• **WHAT THE TASK REQUIRES**
Each line from the one with "Image resolution: width=1543" through the final line of the entries below must be printed exactly, and the pictures must not be.

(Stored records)
- Opening Delimiter -

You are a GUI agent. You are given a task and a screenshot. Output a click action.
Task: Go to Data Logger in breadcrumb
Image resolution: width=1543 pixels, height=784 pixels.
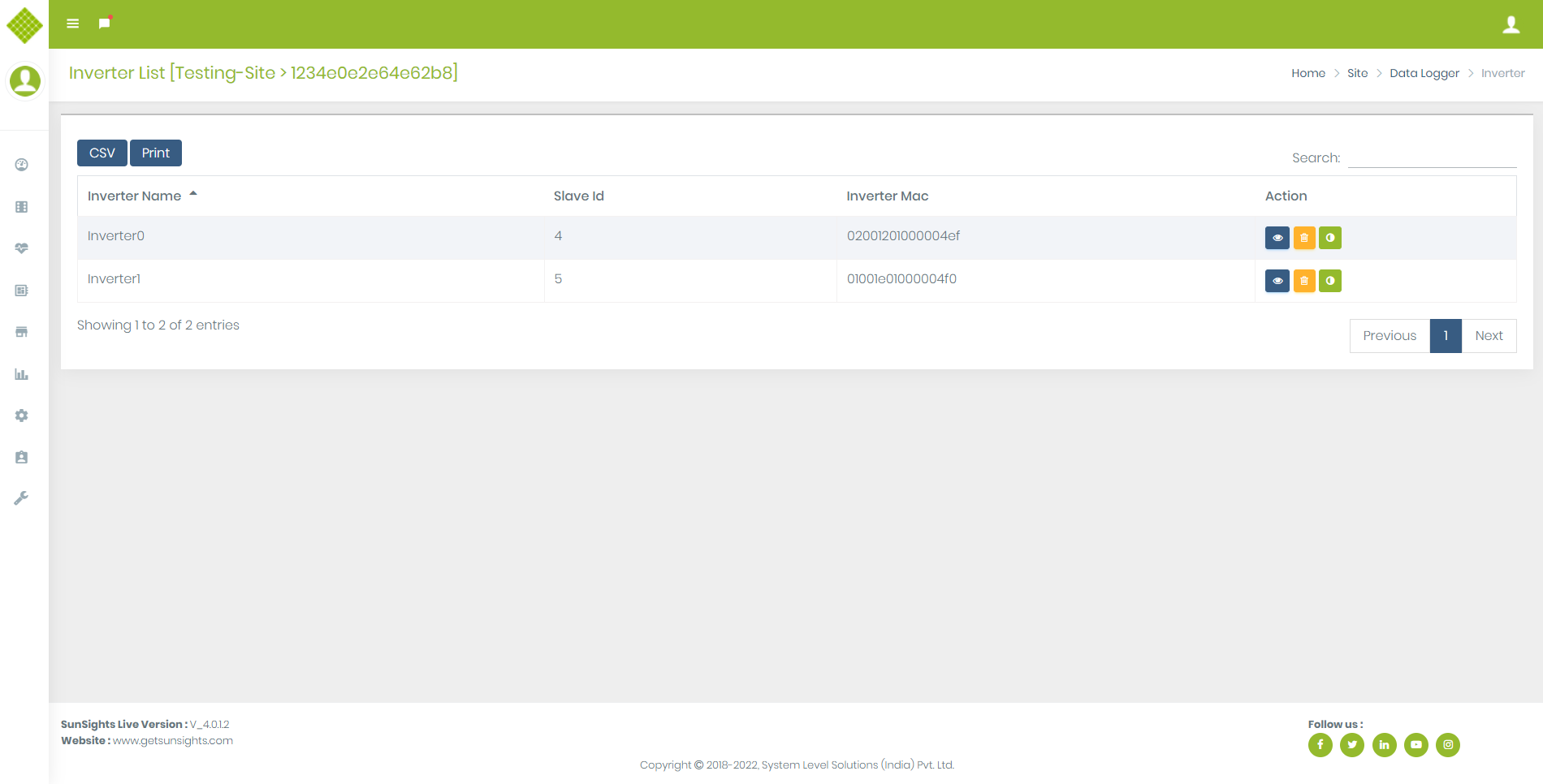pyautogui.click(x=1424, y=73)
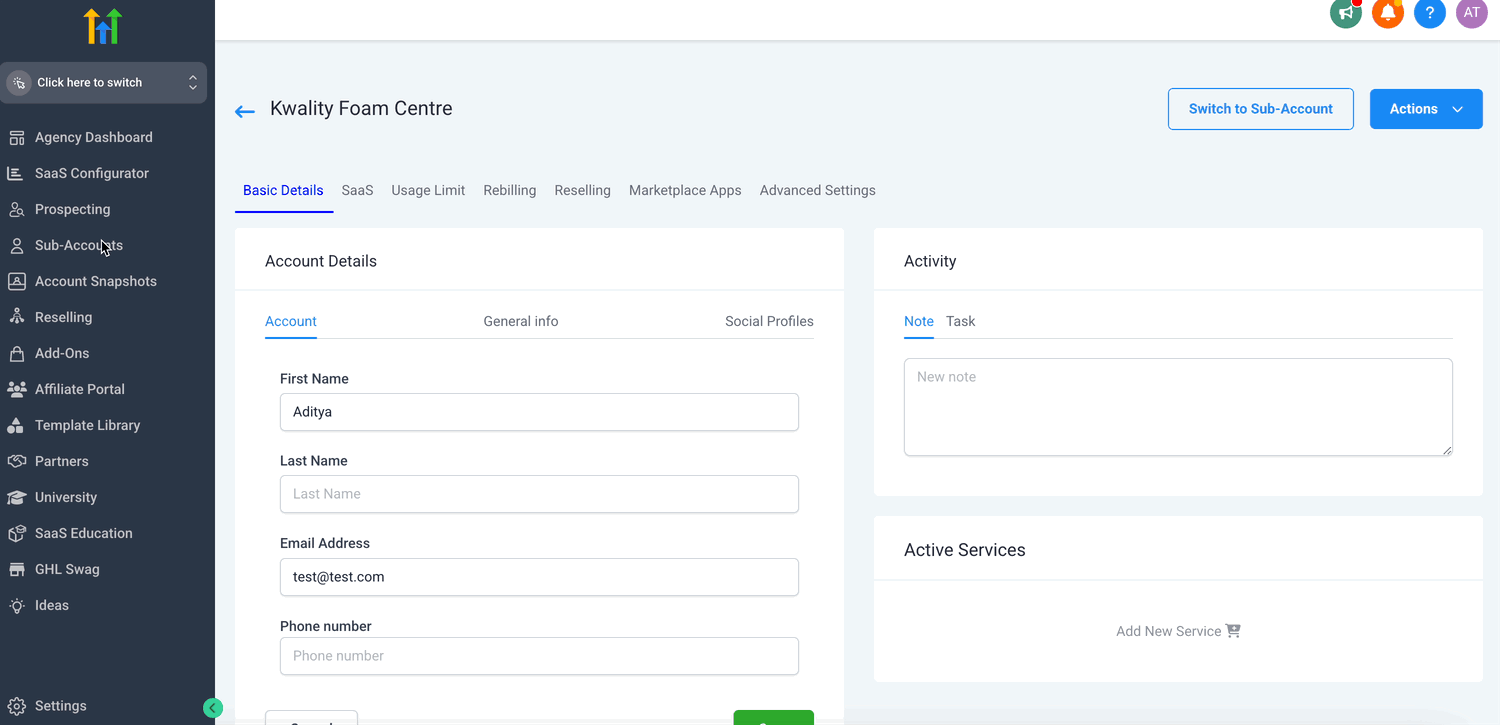The image size is (1500, 725).
Task: Click Switch to Sub-Account button
Action: click(x=1261, y=109)
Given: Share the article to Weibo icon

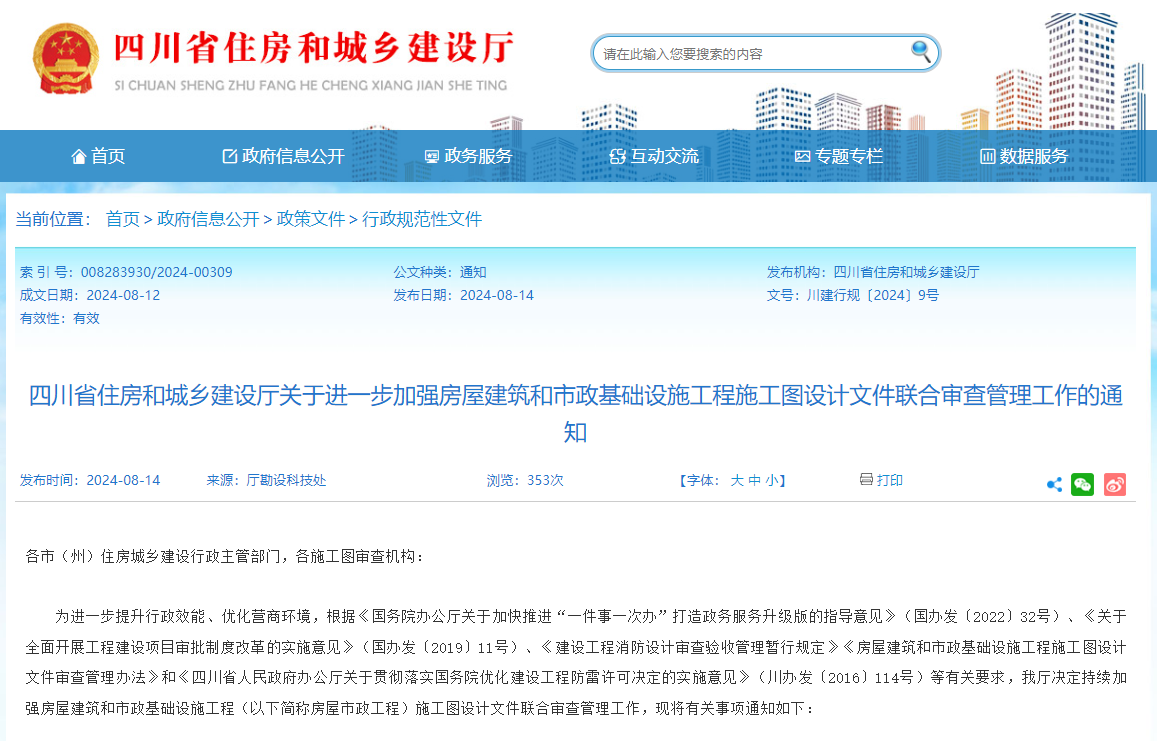Looking at the screenshot, I should coord(1113,483).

- Closing Delimiter -

• **SOLUTION FOR THIS TASK**
Image resolution: width=1543 pixels, height=784 pixels.
pyautogui.click(x=1424, y=73)
The image size is (1500, 725).
Task: Click Switch to Sub-Account button
Action: click(x=1261, y=109)
Given: Share the article to Weibo icon

Looking at the screenshot, I should coord(1113,483).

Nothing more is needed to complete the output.